> _Exercise instructions_
Begin at the line containing "Open the Payload tab" in the entries below and end at the line containing "The width and height of the screenshot is (706, 192)."; transcribe that range exactly and nothing outside it.

> _Input data_
--- START ---
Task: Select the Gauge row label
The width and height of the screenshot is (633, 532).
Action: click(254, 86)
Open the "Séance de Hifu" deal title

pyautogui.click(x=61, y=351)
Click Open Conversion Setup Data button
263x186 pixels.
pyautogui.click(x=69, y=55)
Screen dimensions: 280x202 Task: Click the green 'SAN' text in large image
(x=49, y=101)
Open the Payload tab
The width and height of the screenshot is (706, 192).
--- END ---
--- START ---
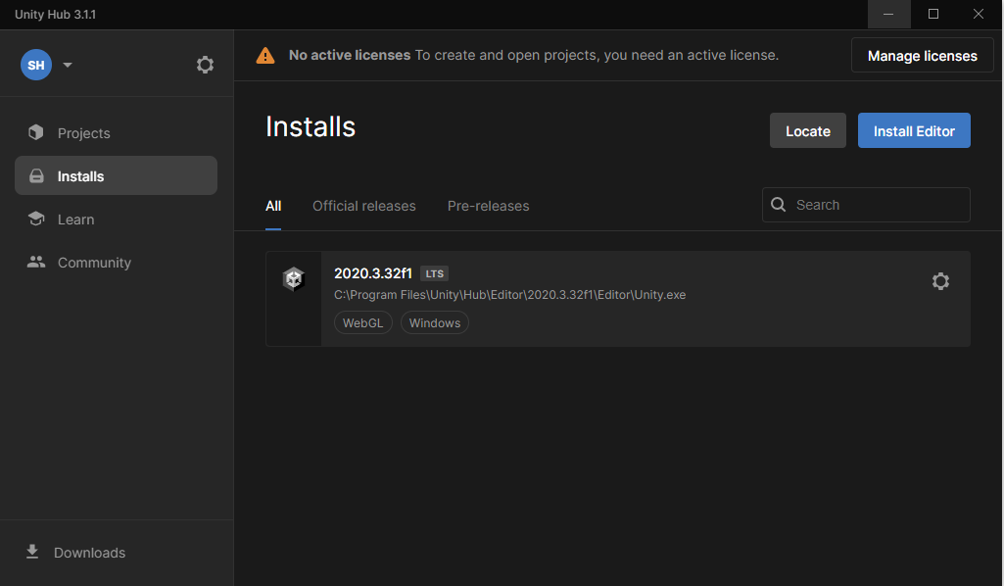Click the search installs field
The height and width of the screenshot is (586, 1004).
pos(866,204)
--- END ---
> _Solution to this problem_
Open the Payload tab
The width and height of the screenshot is (706, 192).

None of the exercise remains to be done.